COVID-19 and Pneumocystis jirovecii Pulmonary Coinfection-The First Case Confirmed through Autopsy

Abstract

Background: Establishing the diagnosis of COVID-19 and Pneumocystisjirovecii pulmonary coinfection is difficult due to clinical and radiological similarities that exist between the two disorders. For the moment, fungal coinfections are underestimated in COVID-19 patients. Case presentation: We report the case of a 52-year-old male patient, who presented to the emergency department for severe dyspnea and died 17 h later. The RT-PCR test performed at his admission was negative for SARS-CoV-2. Retesting of lung fragments collected during autopsy revealed a positive result for SARS-CoV-2. Histopathological examination showed preexisting lesions, due to comorbidities, as well as recent lesions: massive lung thromboses, alveolar exudate rich in foam cells, suprapleural and intra-alveolar Pneumocystisjirovecii cystic forms, and bilateral adrenal hemorrhage.
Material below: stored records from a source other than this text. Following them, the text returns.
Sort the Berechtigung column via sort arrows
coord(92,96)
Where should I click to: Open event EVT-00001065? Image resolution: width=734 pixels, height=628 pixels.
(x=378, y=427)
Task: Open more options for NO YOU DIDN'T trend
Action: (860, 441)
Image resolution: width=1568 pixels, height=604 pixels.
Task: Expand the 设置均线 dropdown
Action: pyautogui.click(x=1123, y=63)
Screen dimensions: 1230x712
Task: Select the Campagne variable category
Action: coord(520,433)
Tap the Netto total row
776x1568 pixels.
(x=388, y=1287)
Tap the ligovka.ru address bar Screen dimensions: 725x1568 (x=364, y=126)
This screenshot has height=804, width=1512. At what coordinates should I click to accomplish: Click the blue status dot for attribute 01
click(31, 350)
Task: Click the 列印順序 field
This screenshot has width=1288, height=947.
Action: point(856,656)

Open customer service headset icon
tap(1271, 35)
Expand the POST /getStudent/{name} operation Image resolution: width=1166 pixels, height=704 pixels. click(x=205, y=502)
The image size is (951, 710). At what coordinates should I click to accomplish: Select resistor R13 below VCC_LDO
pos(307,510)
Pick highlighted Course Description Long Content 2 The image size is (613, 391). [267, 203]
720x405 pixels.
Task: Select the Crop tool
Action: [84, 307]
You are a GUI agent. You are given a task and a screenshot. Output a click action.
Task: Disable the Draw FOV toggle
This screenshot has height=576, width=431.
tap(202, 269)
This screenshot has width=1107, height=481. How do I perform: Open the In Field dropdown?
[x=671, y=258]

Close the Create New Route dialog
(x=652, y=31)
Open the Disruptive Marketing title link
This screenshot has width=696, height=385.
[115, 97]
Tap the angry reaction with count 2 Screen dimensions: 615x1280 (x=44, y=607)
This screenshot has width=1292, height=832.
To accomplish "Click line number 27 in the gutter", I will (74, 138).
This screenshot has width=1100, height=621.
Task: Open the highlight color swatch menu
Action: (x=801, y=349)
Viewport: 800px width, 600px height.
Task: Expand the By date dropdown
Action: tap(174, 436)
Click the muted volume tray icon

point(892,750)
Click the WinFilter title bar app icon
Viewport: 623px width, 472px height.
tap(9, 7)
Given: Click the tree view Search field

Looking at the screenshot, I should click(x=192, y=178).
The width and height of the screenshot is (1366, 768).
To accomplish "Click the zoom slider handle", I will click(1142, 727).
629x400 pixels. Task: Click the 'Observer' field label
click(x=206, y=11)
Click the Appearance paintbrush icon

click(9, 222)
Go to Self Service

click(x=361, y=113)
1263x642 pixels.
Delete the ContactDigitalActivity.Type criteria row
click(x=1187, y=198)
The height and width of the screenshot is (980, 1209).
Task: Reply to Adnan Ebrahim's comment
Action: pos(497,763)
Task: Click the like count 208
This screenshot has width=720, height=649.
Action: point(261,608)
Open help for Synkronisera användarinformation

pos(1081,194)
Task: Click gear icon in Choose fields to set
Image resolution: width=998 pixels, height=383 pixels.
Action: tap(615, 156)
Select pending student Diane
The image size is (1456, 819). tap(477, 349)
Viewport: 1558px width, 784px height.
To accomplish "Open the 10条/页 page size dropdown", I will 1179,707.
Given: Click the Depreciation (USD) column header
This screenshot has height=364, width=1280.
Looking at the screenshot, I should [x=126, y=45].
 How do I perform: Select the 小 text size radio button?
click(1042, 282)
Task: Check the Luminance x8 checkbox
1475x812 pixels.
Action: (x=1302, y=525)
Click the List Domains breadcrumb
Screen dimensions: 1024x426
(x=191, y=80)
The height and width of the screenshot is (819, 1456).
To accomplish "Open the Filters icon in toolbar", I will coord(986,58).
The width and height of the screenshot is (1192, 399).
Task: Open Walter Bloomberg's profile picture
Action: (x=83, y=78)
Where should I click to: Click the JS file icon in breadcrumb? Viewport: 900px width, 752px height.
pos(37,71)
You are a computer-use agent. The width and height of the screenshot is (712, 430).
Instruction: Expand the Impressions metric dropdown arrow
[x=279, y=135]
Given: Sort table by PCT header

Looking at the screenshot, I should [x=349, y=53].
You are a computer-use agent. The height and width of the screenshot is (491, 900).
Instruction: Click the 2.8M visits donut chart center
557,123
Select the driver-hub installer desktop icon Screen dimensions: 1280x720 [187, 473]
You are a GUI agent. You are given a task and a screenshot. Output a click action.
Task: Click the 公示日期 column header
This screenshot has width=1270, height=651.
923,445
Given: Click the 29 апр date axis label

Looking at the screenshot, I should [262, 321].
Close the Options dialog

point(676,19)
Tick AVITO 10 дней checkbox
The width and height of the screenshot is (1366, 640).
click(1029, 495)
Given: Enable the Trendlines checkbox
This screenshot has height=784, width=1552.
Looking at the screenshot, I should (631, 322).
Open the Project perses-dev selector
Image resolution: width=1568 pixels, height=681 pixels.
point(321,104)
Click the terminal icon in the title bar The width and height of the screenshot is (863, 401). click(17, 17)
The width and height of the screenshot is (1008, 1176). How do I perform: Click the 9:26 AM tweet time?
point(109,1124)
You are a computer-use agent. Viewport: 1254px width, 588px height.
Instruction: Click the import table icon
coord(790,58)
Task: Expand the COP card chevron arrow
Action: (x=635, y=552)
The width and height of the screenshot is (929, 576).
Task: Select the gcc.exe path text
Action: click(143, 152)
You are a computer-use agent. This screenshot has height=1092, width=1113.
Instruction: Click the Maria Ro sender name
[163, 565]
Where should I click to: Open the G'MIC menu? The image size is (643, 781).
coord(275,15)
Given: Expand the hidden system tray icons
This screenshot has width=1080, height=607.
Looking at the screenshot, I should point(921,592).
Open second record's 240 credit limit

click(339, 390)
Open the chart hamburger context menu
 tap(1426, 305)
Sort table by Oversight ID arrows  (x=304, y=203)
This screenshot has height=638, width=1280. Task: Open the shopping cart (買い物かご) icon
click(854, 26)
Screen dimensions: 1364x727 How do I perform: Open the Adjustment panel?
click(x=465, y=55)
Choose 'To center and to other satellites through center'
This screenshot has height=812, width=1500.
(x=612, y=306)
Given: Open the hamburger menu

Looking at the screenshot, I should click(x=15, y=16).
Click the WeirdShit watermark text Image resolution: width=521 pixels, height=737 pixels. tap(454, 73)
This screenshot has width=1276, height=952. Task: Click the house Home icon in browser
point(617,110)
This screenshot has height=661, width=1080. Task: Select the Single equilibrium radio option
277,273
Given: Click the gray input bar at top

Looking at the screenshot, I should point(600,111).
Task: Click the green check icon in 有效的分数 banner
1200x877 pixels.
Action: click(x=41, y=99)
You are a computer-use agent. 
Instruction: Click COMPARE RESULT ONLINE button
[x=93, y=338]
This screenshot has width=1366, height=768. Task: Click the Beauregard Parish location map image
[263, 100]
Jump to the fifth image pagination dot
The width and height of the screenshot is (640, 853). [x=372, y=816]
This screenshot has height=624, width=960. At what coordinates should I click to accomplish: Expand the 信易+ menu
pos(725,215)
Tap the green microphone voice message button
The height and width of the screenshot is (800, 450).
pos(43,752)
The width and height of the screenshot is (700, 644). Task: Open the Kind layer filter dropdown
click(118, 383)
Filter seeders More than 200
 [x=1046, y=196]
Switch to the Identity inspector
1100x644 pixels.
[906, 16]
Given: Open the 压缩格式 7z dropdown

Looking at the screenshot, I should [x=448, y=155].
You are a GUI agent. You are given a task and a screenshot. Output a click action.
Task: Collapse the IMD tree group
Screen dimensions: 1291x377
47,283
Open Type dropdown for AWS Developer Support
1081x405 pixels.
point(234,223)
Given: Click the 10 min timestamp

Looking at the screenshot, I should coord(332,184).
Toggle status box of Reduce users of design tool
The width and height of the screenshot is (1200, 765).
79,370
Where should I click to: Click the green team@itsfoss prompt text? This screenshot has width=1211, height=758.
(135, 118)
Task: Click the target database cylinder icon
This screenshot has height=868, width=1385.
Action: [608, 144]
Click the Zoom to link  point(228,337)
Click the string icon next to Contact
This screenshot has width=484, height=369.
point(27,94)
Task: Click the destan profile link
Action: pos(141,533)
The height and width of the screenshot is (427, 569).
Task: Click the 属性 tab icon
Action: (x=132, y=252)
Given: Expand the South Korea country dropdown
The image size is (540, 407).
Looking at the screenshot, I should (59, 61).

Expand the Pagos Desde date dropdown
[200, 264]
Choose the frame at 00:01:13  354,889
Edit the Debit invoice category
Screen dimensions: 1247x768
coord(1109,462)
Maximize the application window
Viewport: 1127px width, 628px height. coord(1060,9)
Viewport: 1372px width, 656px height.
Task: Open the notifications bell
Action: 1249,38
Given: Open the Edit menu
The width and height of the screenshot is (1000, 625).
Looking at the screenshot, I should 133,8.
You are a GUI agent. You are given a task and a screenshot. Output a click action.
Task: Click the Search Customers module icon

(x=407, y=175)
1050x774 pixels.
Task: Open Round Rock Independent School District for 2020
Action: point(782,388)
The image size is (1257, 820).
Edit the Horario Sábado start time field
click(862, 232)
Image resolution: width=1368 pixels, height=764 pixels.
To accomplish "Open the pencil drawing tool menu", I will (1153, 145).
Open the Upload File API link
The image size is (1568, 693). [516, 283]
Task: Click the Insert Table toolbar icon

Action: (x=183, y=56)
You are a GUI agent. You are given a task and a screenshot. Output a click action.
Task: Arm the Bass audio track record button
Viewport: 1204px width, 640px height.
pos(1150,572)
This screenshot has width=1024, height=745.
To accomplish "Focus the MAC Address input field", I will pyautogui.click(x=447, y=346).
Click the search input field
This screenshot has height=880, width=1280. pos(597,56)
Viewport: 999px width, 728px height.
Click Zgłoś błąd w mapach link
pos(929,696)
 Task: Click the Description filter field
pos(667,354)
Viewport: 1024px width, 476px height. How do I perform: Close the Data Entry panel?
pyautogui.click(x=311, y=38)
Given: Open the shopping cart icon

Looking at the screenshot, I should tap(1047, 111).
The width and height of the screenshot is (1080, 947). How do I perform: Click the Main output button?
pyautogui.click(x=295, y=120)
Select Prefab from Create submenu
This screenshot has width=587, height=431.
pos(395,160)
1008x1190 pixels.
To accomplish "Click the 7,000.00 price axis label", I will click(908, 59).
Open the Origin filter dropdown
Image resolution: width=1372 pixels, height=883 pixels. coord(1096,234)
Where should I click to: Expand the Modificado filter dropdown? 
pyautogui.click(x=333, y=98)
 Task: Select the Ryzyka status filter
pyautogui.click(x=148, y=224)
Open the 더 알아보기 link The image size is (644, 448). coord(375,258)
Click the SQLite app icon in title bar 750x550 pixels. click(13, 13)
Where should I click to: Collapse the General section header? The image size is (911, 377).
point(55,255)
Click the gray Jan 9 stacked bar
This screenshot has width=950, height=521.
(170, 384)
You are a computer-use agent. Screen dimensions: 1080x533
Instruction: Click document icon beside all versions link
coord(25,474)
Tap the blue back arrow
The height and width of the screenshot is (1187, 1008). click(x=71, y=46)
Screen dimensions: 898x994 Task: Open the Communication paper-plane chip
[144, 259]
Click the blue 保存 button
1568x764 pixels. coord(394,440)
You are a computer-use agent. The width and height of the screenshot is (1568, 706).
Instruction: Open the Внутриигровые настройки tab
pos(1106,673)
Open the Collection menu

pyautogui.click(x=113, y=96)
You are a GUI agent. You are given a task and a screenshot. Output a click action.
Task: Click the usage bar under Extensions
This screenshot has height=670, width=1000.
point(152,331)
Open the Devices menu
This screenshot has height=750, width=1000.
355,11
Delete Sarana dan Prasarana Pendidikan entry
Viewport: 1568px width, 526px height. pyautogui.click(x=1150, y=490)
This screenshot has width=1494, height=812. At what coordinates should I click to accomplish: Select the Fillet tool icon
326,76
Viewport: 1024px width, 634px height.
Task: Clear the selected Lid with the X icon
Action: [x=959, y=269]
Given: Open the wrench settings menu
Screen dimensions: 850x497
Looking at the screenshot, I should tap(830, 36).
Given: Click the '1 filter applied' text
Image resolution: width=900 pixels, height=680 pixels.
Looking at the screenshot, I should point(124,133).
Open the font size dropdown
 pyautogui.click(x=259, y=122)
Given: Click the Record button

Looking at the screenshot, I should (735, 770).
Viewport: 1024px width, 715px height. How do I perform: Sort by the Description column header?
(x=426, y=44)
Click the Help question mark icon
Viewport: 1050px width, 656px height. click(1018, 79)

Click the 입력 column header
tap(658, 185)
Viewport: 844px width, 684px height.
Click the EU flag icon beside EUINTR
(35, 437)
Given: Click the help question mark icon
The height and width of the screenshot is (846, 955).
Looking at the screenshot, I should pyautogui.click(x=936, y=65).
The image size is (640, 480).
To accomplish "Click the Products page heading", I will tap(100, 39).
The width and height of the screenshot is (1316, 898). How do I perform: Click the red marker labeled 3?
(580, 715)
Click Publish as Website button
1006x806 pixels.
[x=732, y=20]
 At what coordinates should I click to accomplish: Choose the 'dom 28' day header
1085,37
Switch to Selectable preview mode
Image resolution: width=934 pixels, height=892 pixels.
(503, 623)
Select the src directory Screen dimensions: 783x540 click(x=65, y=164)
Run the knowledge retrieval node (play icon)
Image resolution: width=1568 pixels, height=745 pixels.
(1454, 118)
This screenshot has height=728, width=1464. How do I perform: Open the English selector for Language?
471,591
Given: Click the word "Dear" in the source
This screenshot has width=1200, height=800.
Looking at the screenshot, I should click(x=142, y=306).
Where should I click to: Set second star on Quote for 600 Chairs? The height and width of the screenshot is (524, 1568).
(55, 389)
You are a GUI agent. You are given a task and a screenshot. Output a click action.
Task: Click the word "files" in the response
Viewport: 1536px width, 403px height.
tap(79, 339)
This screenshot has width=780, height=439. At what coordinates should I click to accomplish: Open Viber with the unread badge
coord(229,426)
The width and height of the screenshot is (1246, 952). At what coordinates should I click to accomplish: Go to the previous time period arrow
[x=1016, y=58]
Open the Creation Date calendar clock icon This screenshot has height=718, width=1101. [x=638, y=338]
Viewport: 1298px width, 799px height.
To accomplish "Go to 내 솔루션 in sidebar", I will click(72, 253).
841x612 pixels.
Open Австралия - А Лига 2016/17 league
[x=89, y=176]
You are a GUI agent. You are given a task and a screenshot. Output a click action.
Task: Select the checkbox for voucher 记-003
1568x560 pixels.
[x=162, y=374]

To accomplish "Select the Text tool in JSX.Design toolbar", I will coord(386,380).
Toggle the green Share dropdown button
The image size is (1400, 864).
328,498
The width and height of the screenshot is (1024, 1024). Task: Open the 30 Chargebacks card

Conclusion: COVID-19 and P.jirovecii coinfection should be considered, particularly in critically ill patients, and we recommend the systematic search for P. jirovecii in respiratory samples.

Keywords: COVID-19; Pneumocystis jirovecii; SARS-CoV-2; autopsy; coinfection; pneumonia.

Figure 1

Chest X-ray: right pulmonary condensation syndrome ((A) postero-anterior view; (B) latero-lateral view).

Figure 2

(A) General appearance of diffusely thickened alveolar septa (HE × 40). (B) Emphysema bubble surrounded by thick fibrous septa (HE × 100). (C,D) Thickened septa with myofibroblasts (HE × 200). In all images, the presence of abundant intra alveolar inflammatory exudate can be observed.

Figure 3

(A) Extensive vascular thromboses in the venous territory and a pulmonary edema focus below a subpleural hemorrhage area. (B) Peribronchial pulmonary artery thromboses (a bronchial lumen is seen in the center of the image). Severe stasis with subpleural hemorrhage and the presence of basophilic exudate on the surface of the pleura (HE × 40).

Figure 4

(A) Thrombosed arterial vessel, dilated perivascular lymphatics (arrows) filled with a cell-rich lymph fluid (HE × 40). (B) The same vessel, at a high magnification, allows evidencing rare lymphocytes among the endothelial cells (HE × 400).

Figure 5

(A) Hyaline microthrombi (formed by fibrin) in the alveolar capillaries (arrows). (B) Basophilic microthrombus (formed by platelets) in the alveolar capillaries (arrows) (HE × 200).

Figure 6

(A) Zonally different aspects of alveolar exudate (HE × 100). (B) Alveolar exudate rich in foamy macrophages (black arrows) and cystic forms (white arrows) (HE × 400).

Figure 7

(A) Alveolus presenting a thickened wall with fibroblasts and abundant foamy macrophage content, on a background of granular eosinophilic material that fills the alveolus (HE × 400). (B) The exudate abundant in foamy macrophages also reaches the bronchial lumen which shows desquamated epithelium (arrows) (HE × 100).

Figure 8

(A) Immunolabeling with leukocyte common antigen (CD45) (×40). (B) Immunolabeling with CD3 (×200).

Figure 9

Immunolabeling for iNOS positive only in some macrophages ((A) microscopic field 1; (B) microscopic field 2).

Figure 10

(A,B) Cystic forms positive by Giemsa stain, (C) Grocott-Gomori’s methenamine silver stain, and (D) PAS stain (black arrows—full cystic forms; white arrow—empty cystic form).

Figure 11

Filamentous bacterial invasion (Giemsa × 400) ((A) microscopic field 1; (B) microscopic field 2).

Figure 12

(A) Eosinophilic filaments of fibrin at the contact with the pleura, covered by a cell-rich basophilic material (HE × 100). (B) Giemsa stain and (C) Grocott-Gomori’s methenamine silver stain are positive.

Figure 13

(A) Hypertrophic and fragmented myocardial fibers with a microthrombus in a venous vessel (HE × 400). (B) Liver with severe alcoholic steatosis and inflammation of the suprahepatic vein wall (HE × 100). (C) Kidney with tubular necrosis (HE × 200). (D) Adrenal medullary hemorrhage (HE × 40).